• What you are asked to do: With the pictures left out, restate exactly the part below that opens with the line containing "Click the alignment" and closes with the line containing "1205x884 pixels. How".

━━━

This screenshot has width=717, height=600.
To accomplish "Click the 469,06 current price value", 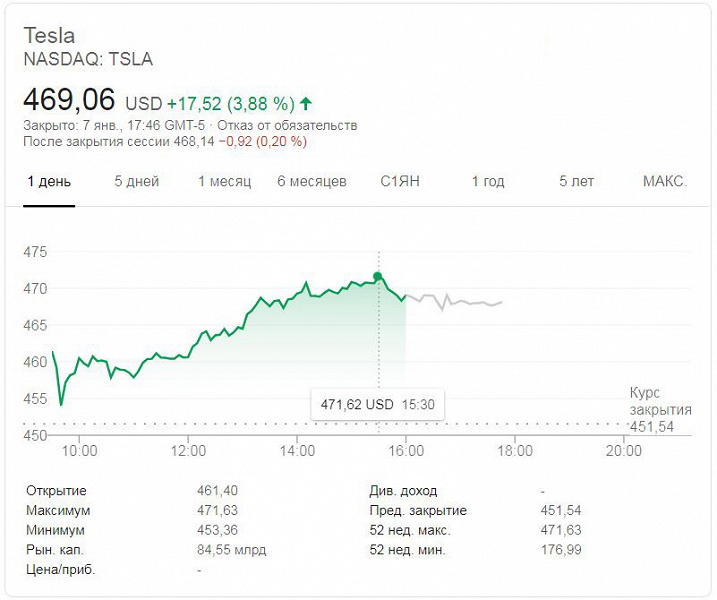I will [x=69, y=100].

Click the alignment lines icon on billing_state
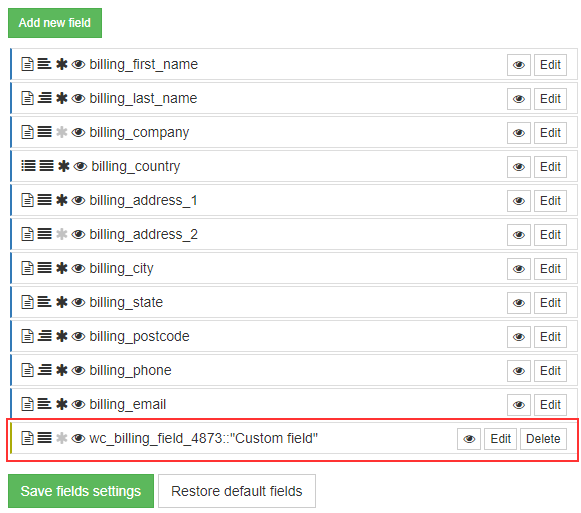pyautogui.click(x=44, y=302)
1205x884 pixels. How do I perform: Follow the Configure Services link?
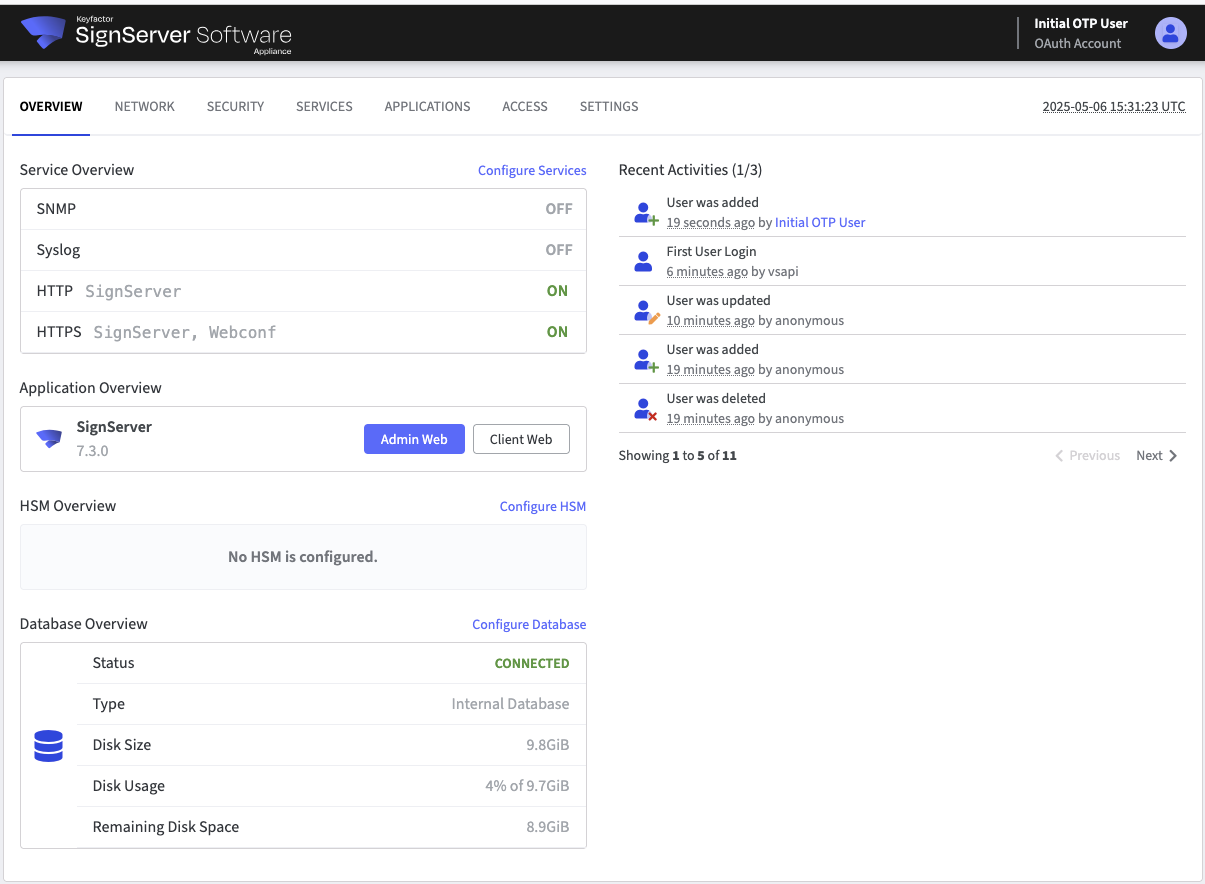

━━━

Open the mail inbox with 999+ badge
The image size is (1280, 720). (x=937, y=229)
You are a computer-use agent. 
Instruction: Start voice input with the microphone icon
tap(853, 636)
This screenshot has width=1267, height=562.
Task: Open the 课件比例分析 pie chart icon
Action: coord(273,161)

━━━

• Reply to the task:
Click the alignment lines icon on billing_state
pyautogui.click(x=44, y=302)
1205x884 pixels. How do I perform: Follow the Configure Services link?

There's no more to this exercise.